Choose your learning style9 modes available

Learn Why Deep Visual Try Challenge Project Recall Time

Introduction

Kafka ACL-based authorization controls who can read, write, or manage Kafka resources. It helps keep your Kafka data safe by allowing only trusted users to perform specific actions.

When you want to allow only certain users to produce messages to a topic.

When you want to restrict who can consume messages from a topic.

When you need to control who can create or delete topics.

When you want to secure Kafka clusters in a multi-tenant environment.

When you want to audit and manage permissions centrally.

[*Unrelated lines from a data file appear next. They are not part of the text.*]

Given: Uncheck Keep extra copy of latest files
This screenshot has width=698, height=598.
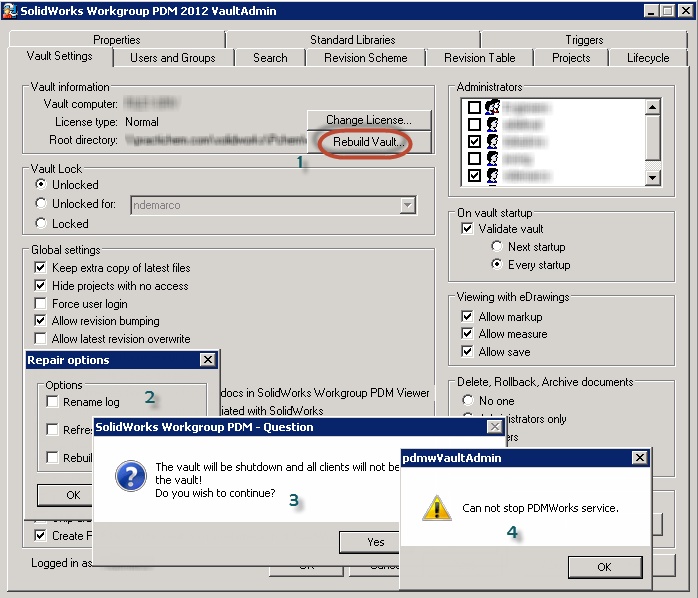Looking at the screenshot, I should click(41, 268).
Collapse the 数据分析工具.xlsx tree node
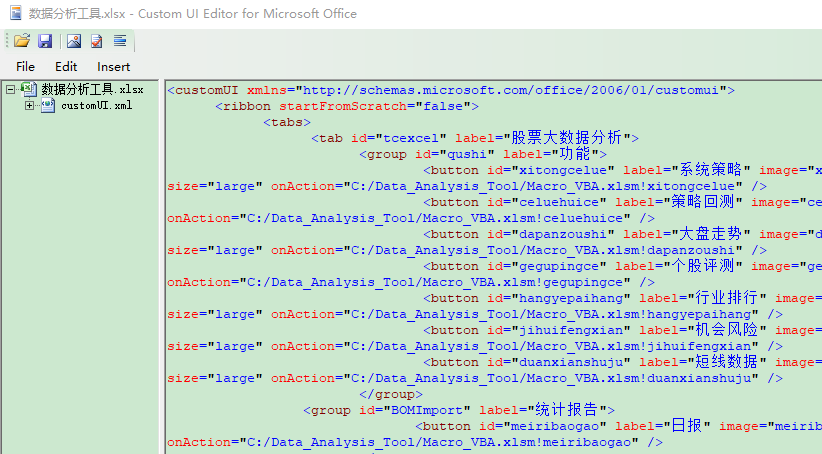The width and height of the screenshot is (822, 454). (10, 90)
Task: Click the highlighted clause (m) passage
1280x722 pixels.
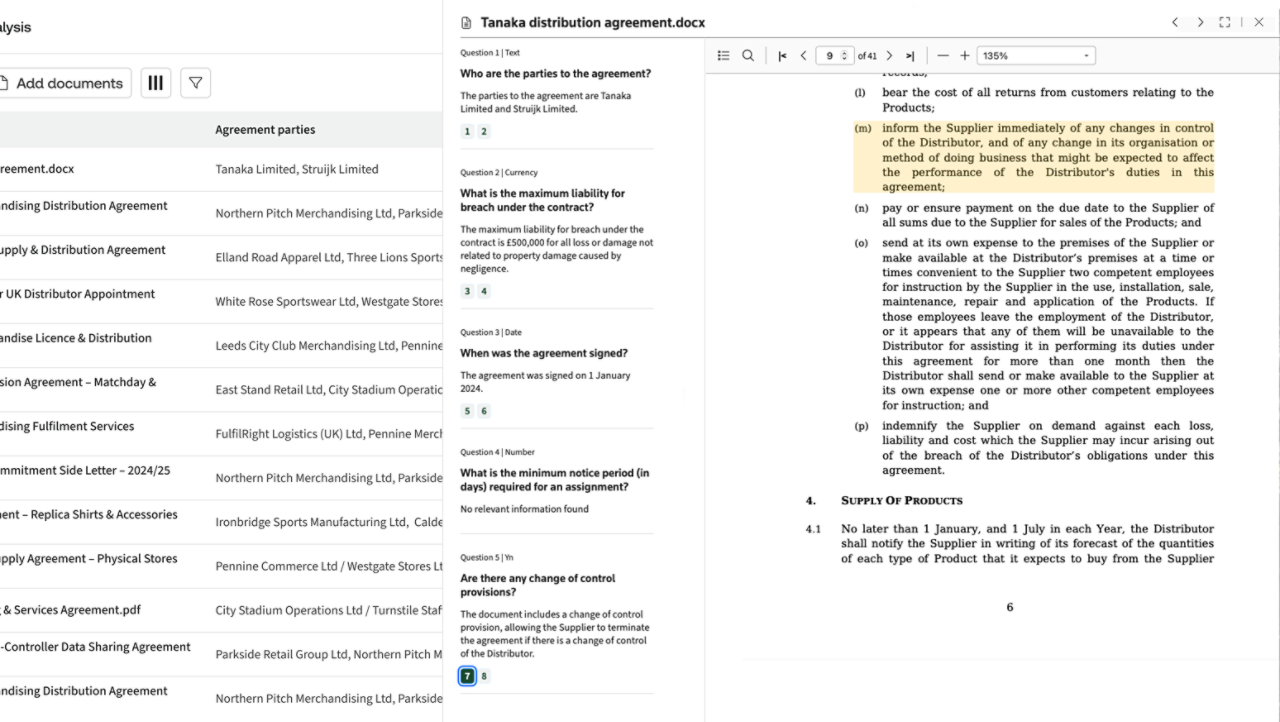Action: coord(1033,157)
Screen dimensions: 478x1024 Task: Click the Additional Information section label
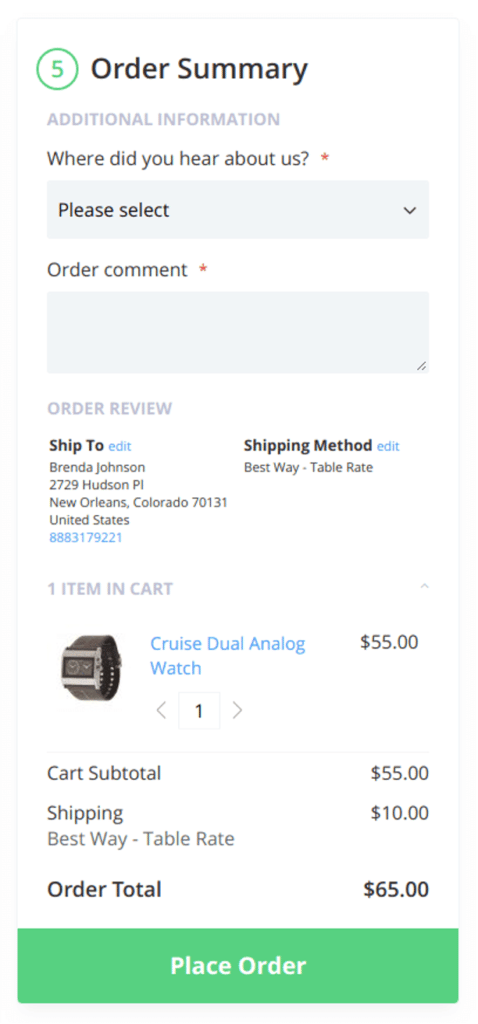point(163,120)
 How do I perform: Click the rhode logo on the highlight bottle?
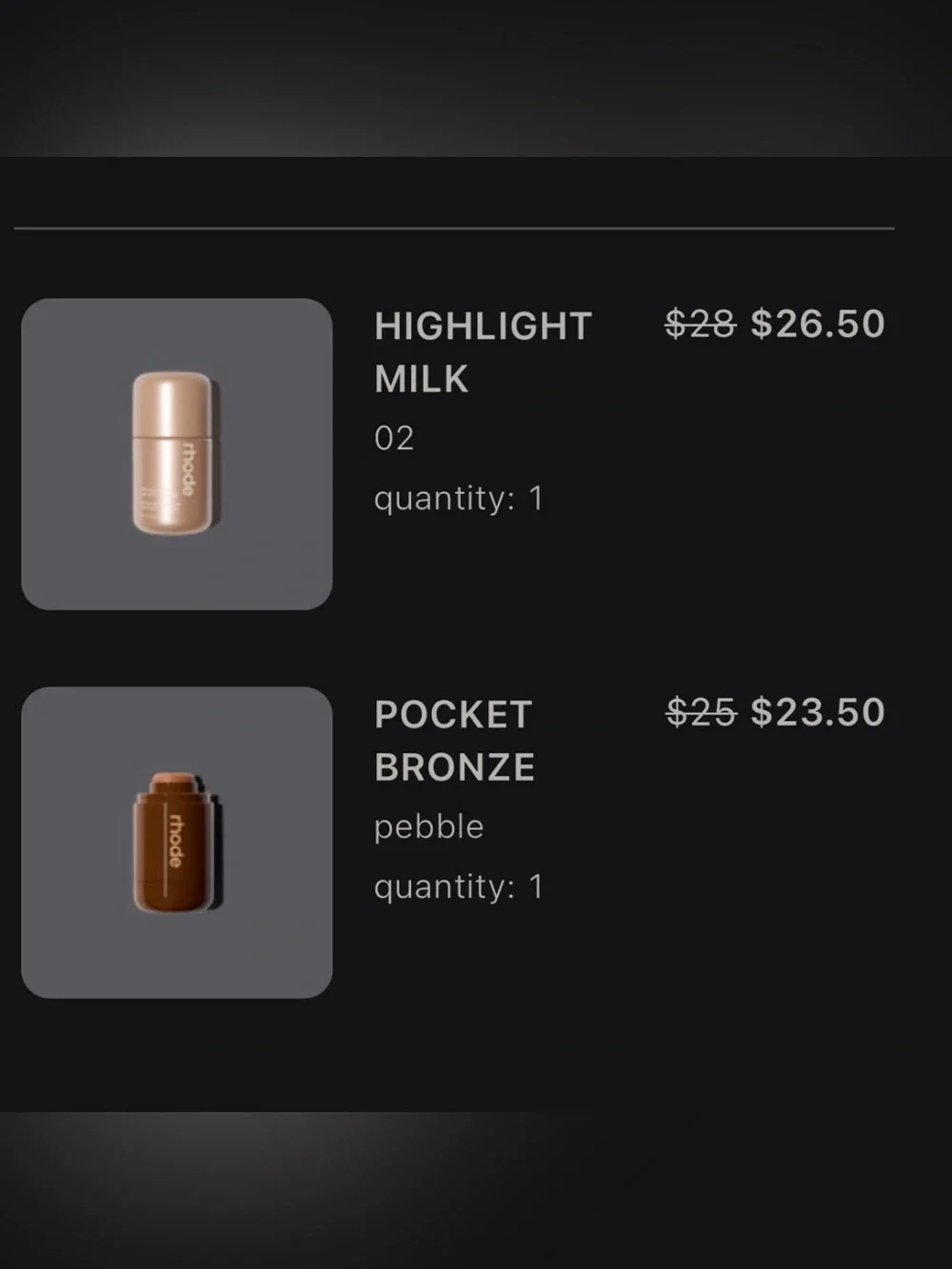[188, 468]
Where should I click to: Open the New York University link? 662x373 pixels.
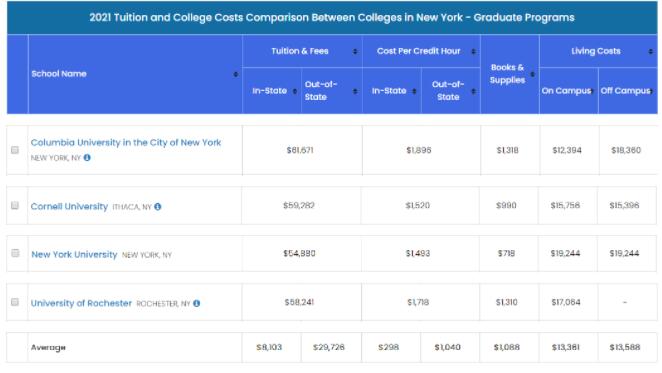[74, 255]
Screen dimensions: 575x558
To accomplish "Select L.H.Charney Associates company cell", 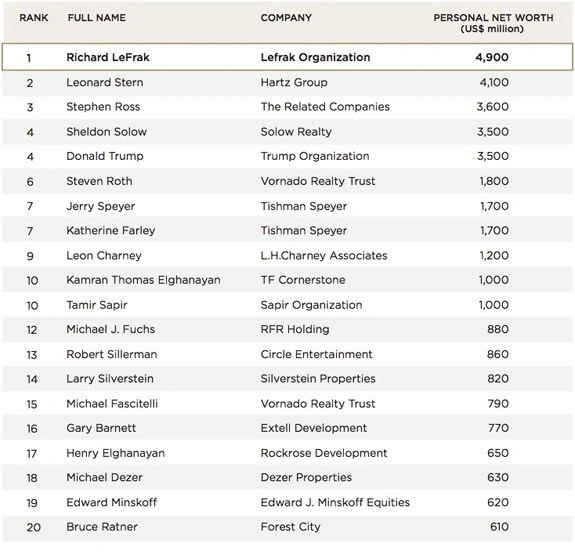I will pos(324,256).
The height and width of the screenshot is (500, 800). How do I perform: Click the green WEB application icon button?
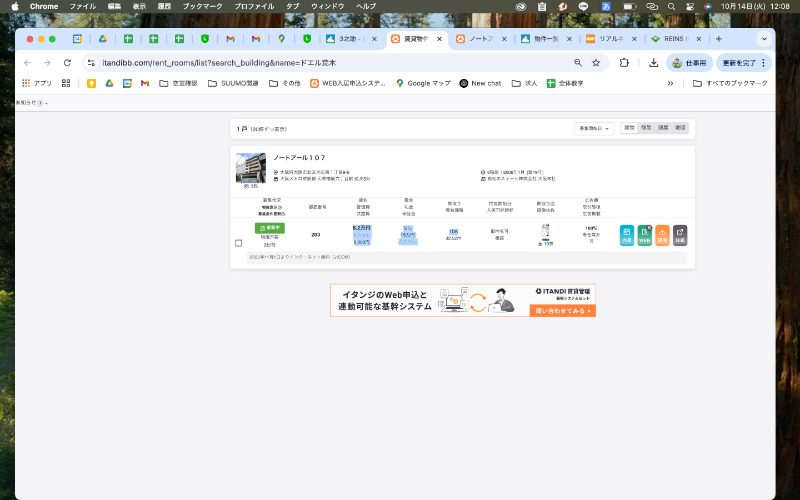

Config File - server.properties

server.properties

authorizer.class.name=kafka.security.auth.SimpleAclAuthorizer
super.users=User:admin

# Enable ACLs
allow.everyone.if.no.acl.found=false

# Enable SASL for authentication
security.inter.broker.protocol=SASL_PLAINTEXT
sasl.mechanism.inter.broker.protocol=PLAIN
listeners=SASL_PLAINTEXT://:9092
sasl.enabled.mechanisms=PLAIN

This configuration enables ACL-based authorization using Kafka's SimpleAclAuthorizer.

authorizer.class.name: Enables ACL checks.

super.users: Defines admin users who bypass ACLs.

allow.everyone.if.no.acl.found: Denies access if no ACL is found.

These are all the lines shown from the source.